= EXERCISE REQUIREMENTS =
As the output, give exactly the lines that run from the one with "Where should I" through the end of the records below, and omit pictures.

#### RECORD SET

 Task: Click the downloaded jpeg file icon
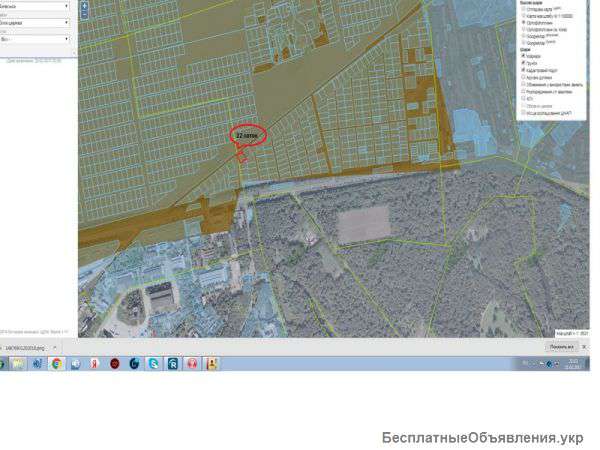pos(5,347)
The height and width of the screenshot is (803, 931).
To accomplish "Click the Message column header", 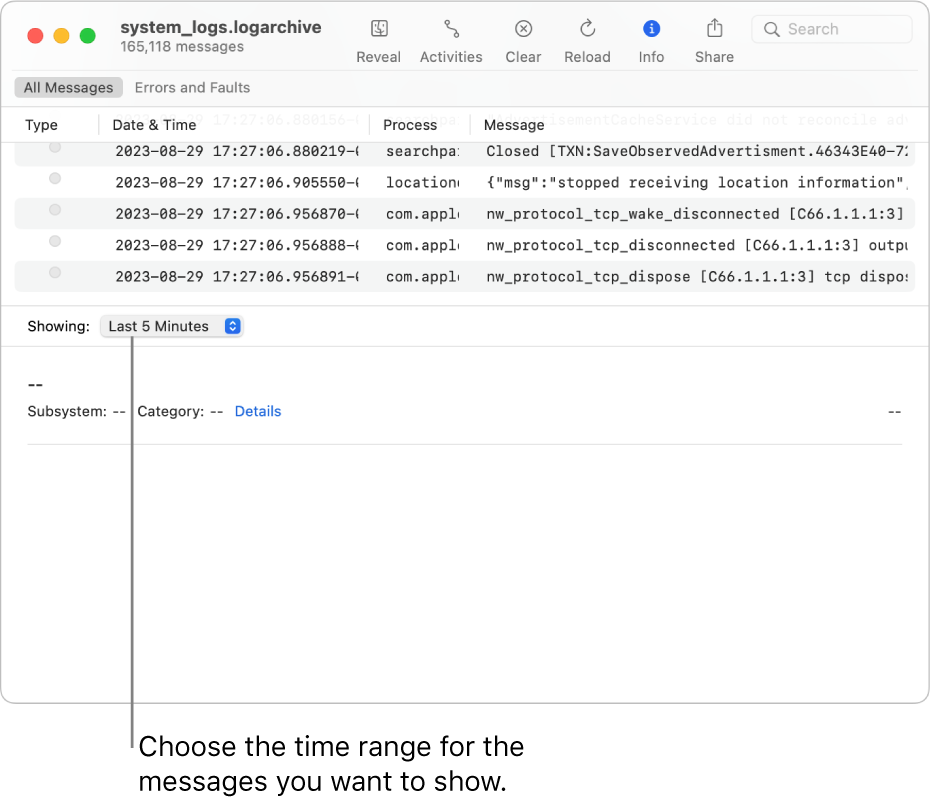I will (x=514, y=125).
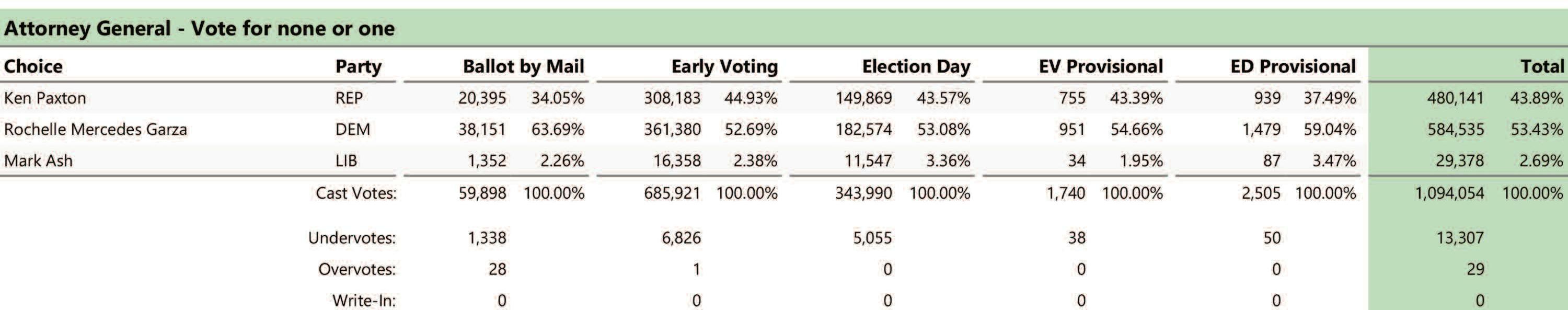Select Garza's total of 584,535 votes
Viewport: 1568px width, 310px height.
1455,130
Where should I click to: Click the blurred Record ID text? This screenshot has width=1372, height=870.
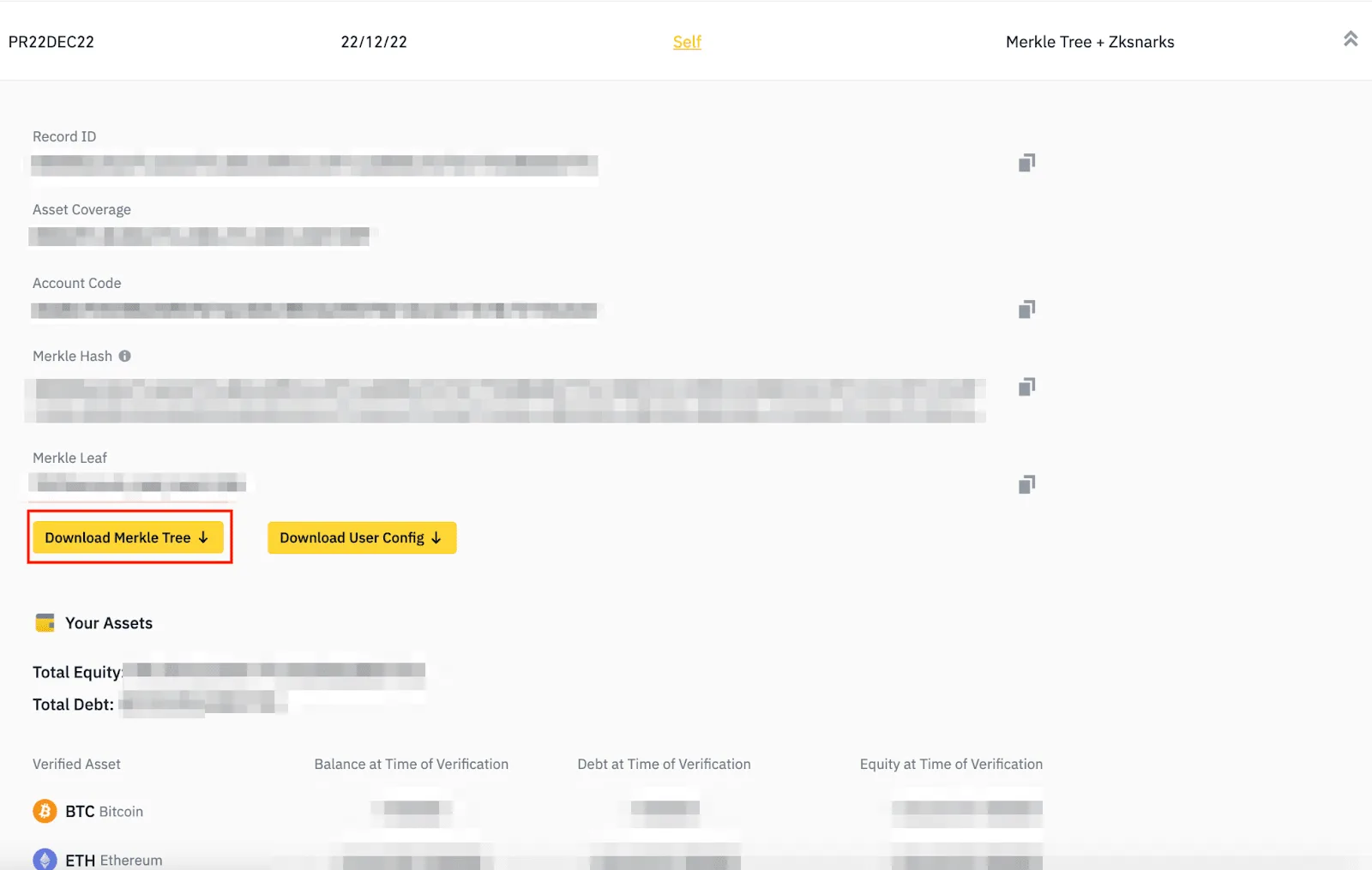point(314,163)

########

= WRITTEN ANSWER =
Where should I click to: Click the blurred Record ID text? This screenshot has width=1372, height=870.
point(314,163)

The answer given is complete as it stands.